• _Task directions_:
Your answer is the lines below, exactly, from the one that contains "You are a GUI" through the one that contains "Given: Click the My Apps breadcrumb text", both included.

• _Dataset records_:
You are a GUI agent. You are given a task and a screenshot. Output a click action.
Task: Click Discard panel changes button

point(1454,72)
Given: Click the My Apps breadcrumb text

---

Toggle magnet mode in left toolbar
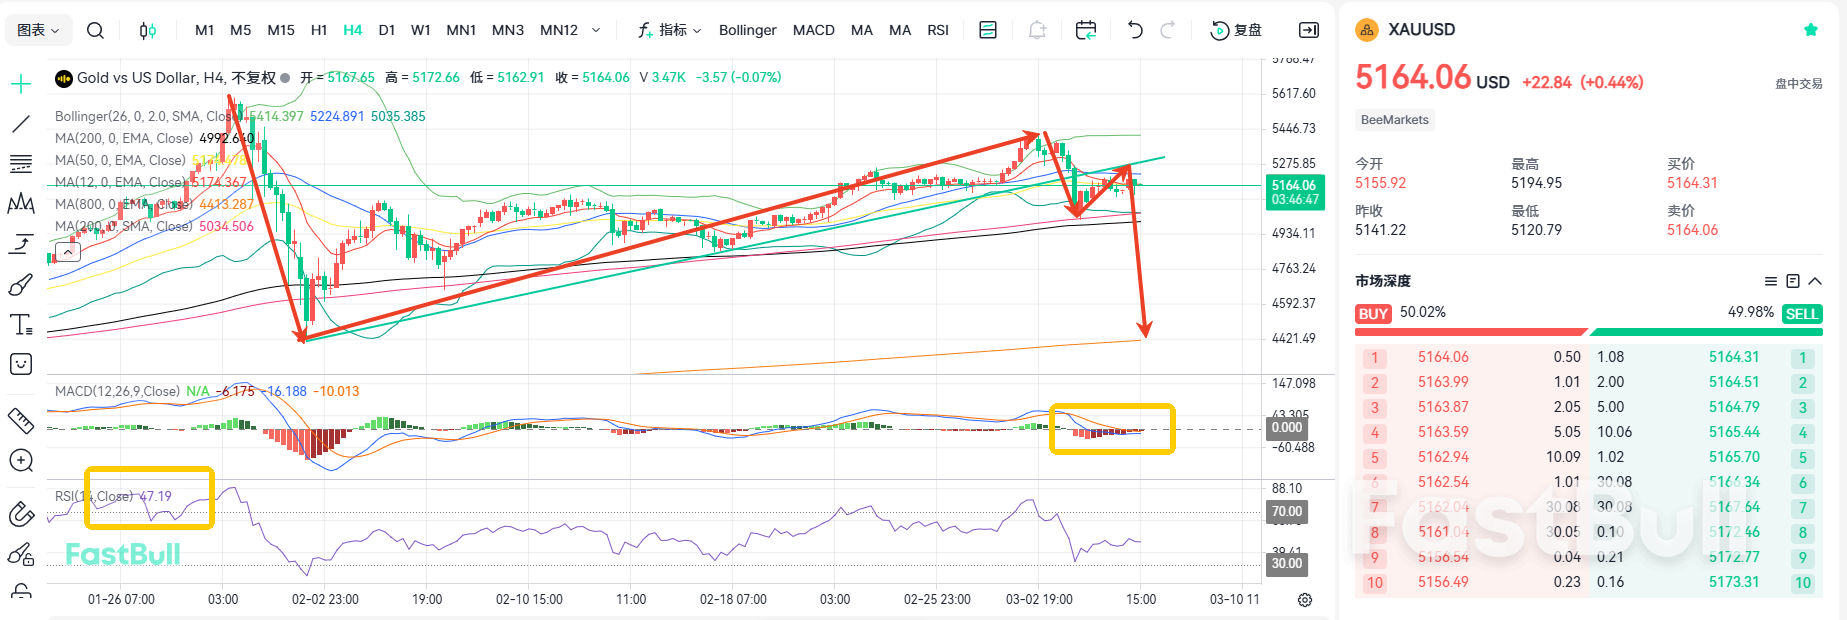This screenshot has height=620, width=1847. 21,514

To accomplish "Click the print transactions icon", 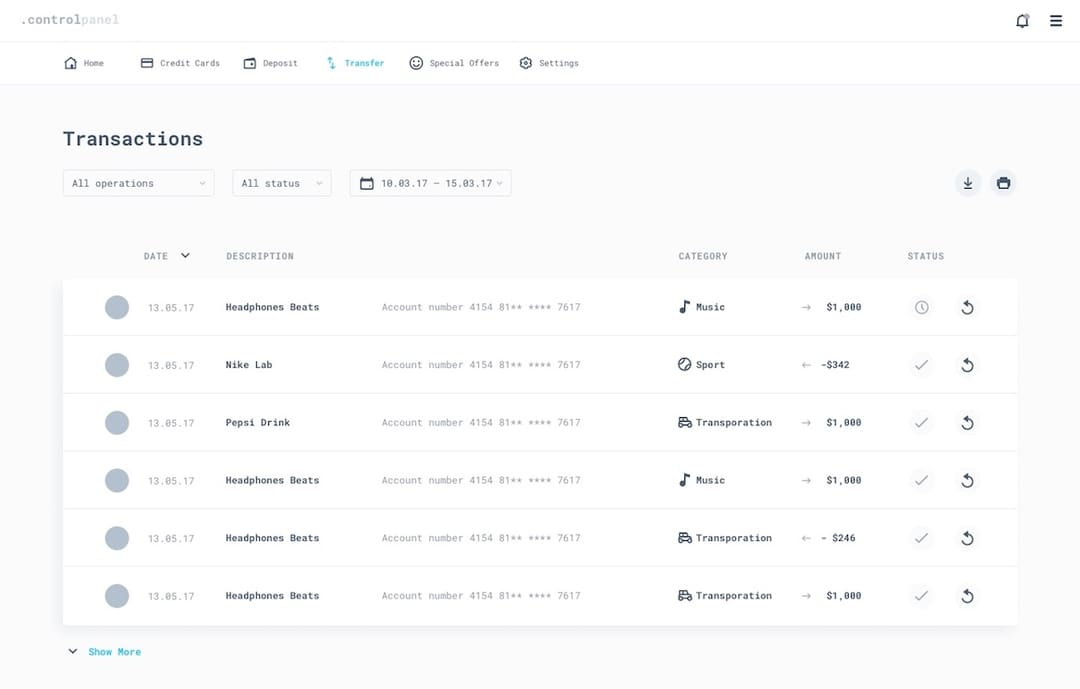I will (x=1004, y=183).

• _Result of the exercise_:
You are a GUI agent. You are given a task and a screenshot. Output a click action.
Task: Click Discard panel changes button

point(1454,72)
Given: Click the My Apps breadcrumb text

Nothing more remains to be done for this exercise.